The interesting part of color in print media is in the history. Take John James Audubon's The Birds of America. Illustrated in color by means of chromolithography (a process no longer in use that involves printing colors from a series of lithographic stones) followed by hand-coloring, the book is the largest color-plate book of the 19th century. Color-plate books before it, such as The City of Philadelphia.. . As It Appeared in the Year 1800, were printed using hand-colored copperplate engravings...and a great deal of time and effort.
So what, right? What's so great about these colorful tomes? Because today, we take color for granted. We throw away printed matter and garage-sale our coffee table books without care because they were easy to make and easy to buy. They're like frozen dinners. Mass-produced food and books--even audiobooks--fit right into our easy-prep lifestyles. It's digital vs. film, yeast vs. frozen pizza crust.

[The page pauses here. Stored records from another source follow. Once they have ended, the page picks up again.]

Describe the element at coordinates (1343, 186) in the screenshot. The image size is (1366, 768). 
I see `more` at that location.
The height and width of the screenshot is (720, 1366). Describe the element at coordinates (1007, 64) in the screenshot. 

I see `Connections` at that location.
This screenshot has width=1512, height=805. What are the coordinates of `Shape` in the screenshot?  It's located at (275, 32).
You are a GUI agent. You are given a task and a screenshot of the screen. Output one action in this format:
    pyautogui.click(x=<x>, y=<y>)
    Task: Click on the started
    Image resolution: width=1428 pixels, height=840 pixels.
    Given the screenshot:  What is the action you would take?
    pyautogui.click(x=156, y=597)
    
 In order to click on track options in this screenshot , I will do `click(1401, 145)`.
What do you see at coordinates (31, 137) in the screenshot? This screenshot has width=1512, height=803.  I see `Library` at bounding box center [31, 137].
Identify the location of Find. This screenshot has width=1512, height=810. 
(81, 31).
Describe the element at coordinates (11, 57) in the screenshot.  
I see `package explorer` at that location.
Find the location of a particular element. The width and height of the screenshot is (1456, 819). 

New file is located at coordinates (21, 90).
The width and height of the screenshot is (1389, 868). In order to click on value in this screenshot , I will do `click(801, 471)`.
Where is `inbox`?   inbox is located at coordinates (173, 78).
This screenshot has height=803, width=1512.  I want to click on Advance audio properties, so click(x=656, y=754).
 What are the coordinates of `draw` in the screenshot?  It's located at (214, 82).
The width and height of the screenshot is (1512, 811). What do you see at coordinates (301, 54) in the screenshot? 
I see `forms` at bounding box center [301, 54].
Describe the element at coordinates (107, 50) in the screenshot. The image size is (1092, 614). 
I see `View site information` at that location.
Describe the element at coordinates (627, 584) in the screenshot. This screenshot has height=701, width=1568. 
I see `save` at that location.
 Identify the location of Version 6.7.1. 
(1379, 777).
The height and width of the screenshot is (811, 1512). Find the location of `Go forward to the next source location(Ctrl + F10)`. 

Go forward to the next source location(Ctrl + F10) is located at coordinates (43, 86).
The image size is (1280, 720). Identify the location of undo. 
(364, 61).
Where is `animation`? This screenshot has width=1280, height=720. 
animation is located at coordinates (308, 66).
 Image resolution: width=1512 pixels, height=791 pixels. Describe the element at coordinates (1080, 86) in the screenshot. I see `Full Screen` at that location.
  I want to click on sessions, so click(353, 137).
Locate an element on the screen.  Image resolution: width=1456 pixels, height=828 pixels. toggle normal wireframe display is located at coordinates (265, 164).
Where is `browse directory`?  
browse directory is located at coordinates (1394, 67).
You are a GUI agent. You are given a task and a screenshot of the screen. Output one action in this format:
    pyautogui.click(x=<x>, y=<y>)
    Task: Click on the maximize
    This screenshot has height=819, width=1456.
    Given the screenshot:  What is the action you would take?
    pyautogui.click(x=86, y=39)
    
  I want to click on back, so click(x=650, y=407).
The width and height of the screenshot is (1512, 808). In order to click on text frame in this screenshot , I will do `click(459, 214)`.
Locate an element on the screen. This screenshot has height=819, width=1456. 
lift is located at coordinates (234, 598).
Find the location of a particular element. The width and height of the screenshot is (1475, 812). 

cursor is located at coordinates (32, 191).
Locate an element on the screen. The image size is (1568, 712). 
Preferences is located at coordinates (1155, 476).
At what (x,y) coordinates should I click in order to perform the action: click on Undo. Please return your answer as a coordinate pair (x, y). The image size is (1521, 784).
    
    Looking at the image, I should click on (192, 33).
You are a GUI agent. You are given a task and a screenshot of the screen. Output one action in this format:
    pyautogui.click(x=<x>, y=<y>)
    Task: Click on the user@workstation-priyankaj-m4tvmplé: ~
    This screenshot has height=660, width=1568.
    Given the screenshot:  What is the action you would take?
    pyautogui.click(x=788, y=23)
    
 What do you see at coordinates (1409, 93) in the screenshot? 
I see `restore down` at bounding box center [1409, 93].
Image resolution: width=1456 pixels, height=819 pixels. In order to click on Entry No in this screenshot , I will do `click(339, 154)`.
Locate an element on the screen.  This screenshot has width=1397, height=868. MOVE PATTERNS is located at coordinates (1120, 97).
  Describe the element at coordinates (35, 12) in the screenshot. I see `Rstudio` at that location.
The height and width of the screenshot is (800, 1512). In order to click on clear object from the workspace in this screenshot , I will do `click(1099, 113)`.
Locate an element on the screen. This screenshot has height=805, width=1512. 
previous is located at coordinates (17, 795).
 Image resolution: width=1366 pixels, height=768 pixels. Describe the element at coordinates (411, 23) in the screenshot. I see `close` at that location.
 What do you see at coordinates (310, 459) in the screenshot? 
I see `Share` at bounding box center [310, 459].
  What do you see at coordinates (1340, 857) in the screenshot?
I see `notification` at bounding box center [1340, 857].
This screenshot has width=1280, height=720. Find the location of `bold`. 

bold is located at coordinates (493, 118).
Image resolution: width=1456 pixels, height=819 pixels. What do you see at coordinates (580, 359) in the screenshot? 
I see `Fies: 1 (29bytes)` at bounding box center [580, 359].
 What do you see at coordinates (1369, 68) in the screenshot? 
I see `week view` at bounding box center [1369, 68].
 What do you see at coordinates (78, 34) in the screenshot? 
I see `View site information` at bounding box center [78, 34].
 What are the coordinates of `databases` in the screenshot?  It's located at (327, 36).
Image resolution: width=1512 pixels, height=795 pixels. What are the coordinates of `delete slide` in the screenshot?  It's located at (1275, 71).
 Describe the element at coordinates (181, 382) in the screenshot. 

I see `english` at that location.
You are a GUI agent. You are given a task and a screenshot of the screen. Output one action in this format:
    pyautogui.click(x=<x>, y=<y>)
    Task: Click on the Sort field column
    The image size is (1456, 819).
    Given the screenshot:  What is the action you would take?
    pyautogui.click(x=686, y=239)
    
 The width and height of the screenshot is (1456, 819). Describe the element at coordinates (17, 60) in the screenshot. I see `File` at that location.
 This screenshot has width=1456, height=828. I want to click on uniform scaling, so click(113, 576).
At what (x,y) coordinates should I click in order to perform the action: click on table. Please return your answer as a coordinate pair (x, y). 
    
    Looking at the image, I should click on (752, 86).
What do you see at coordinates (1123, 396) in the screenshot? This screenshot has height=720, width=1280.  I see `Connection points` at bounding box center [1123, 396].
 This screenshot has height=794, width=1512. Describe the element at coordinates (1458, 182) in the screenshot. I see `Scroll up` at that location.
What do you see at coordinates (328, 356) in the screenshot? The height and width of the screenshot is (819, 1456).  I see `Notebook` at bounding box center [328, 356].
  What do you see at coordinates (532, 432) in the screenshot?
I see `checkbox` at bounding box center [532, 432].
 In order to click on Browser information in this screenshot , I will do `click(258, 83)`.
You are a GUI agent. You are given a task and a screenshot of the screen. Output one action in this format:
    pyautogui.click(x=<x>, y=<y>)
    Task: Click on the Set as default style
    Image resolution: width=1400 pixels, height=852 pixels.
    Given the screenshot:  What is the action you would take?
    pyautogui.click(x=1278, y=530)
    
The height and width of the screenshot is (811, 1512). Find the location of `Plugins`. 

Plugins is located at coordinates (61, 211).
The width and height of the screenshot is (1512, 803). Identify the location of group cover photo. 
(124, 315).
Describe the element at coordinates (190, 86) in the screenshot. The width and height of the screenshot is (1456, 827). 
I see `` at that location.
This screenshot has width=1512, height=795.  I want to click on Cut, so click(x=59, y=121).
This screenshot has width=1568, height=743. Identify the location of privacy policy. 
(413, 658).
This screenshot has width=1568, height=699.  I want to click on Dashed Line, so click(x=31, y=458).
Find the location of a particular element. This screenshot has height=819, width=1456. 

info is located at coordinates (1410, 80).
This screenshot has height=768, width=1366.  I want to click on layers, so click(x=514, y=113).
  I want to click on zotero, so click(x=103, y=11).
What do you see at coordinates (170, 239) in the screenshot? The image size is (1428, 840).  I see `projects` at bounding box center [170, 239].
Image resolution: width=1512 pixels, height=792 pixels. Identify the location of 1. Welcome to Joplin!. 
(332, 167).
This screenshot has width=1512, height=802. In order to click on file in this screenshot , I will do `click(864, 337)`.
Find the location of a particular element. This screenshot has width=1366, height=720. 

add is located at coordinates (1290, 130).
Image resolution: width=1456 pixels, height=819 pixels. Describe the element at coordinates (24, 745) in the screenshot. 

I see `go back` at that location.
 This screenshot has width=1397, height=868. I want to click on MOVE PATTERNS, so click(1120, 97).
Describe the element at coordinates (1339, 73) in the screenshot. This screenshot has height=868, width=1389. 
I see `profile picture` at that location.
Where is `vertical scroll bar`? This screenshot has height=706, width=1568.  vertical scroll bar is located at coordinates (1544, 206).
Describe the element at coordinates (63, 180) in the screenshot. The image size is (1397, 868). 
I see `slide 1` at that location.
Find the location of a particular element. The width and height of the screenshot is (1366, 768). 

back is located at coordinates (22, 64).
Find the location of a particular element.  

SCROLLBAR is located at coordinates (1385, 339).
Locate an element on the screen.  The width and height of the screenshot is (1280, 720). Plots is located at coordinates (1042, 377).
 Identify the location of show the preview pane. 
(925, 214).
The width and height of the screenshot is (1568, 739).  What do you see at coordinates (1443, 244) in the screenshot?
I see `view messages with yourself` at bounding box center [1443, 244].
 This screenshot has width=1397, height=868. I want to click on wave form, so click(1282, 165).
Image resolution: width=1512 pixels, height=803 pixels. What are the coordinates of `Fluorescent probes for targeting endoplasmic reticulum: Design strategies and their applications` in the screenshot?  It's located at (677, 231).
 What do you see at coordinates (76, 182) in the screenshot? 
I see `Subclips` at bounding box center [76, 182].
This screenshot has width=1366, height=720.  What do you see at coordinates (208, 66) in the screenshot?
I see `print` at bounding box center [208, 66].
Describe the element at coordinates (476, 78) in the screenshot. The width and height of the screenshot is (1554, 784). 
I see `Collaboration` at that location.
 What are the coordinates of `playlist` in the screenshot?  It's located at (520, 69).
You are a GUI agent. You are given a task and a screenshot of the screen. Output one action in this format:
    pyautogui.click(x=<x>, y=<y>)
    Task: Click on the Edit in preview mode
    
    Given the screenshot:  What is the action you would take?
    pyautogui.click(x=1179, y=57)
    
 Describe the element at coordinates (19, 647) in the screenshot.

But don't misunderstand; it's not that progress and science are bad, but every so often it's nice, and right, to look back and take in all the work that got us where we are today. It's guys like Audubon and John Fisk Allen that made it possible for this paper to have a four-color cover.
Our point? The books mentioned and other rare illustrated (color-plate) books from the 19th century make up Stamped With a National Character: Nineteenth-Century American Color Plate Books at the Amon Carter Museum. And there's plenty of time to go pay respects to the techniques, artwork and dedication that made it possible for our mailboxes to fill up with fabulous rich colors when the monthly mags arrive. After tossing those, put a roast in the slow cooker and head out to Fort Worth to take in the artistic history. That would be far more appropriate than perusing the images on the Internet while munching on a Lean Cuisine.